Element and text location data:
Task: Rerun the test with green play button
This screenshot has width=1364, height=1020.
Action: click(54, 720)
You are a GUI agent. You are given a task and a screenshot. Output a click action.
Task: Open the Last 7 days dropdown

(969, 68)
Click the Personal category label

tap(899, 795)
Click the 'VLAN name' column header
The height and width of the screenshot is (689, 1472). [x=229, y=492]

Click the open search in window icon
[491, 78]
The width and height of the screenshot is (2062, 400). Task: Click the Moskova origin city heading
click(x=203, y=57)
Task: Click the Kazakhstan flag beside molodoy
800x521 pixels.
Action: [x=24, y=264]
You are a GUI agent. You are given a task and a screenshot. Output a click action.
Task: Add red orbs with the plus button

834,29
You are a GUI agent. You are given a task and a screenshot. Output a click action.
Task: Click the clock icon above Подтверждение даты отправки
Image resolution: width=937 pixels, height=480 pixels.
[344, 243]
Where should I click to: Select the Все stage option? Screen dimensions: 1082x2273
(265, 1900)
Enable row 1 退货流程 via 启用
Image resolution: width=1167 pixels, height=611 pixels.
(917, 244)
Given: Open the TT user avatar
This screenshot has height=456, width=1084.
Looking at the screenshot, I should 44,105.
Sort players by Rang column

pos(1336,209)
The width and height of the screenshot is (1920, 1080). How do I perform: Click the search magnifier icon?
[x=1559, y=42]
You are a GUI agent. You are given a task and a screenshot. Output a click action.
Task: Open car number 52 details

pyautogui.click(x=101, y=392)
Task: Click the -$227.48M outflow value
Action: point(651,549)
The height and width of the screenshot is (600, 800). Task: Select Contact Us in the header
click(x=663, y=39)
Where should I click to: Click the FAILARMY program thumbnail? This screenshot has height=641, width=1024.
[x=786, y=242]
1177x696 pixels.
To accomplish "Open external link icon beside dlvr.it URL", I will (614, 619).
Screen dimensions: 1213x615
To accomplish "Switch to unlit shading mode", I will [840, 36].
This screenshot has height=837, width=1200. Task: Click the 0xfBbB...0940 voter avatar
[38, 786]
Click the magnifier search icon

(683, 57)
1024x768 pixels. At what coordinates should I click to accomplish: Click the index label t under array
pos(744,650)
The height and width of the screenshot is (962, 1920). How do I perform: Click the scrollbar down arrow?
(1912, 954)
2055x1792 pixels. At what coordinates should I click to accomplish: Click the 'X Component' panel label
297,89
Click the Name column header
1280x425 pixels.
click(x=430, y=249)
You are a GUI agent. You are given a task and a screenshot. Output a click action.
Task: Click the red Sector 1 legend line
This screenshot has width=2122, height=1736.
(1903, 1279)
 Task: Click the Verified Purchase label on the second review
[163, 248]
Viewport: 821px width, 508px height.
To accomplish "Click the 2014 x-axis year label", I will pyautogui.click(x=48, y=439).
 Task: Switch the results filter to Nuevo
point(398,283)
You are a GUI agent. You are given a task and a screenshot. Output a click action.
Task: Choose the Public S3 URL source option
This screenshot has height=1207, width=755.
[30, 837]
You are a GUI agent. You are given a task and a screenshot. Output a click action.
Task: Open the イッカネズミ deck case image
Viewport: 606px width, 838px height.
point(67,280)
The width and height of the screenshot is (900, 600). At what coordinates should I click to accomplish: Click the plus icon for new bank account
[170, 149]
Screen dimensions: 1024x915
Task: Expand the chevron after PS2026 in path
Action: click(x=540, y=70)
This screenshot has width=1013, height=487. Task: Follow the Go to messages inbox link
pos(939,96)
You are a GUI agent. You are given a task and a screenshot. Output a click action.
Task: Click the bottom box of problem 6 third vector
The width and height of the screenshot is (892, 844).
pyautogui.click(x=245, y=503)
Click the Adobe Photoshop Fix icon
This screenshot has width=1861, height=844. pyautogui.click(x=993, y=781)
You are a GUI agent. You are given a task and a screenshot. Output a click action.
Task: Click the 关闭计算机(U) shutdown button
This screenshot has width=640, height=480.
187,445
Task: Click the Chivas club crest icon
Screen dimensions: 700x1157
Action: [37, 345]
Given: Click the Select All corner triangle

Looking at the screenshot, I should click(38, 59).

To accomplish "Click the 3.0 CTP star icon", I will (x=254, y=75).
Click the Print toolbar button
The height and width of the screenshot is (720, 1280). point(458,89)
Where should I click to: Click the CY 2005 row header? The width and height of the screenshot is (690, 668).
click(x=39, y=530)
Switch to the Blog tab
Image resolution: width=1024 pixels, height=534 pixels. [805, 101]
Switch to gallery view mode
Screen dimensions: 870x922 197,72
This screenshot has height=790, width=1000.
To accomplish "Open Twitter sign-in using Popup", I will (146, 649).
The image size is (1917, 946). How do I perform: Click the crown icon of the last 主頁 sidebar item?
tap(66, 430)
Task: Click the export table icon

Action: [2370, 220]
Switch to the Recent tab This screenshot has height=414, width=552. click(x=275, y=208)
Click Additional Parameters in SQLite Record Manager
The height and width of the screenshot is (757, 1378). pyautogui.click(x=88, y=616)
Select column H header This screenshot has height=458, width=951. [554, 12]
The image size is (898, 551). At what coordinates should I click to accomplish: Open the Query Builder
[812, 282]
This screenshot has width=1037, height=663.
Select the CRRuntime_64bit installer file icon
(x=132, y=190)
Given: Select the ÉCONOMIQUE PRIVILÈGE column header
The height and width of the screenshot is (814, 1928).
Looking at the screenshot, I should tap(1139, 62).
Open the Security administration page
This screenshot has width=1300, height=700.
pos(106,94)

Stated task
In the rows starting at the line containing "1024x768 pixels. At" and ending at the line containing "(1912, 954)", change "scrollbar down arrow" to "scrollbar up arrow" and leave everything else as it is.

Worked solution
1024x768 pixels. At what coordinates should I click to accomplish: Click the index label t under array
pos(744,650)
The height and width of the screenshot is (962, 1920). How do I perform: Click the scrollbar up arrow?
(1912, 954)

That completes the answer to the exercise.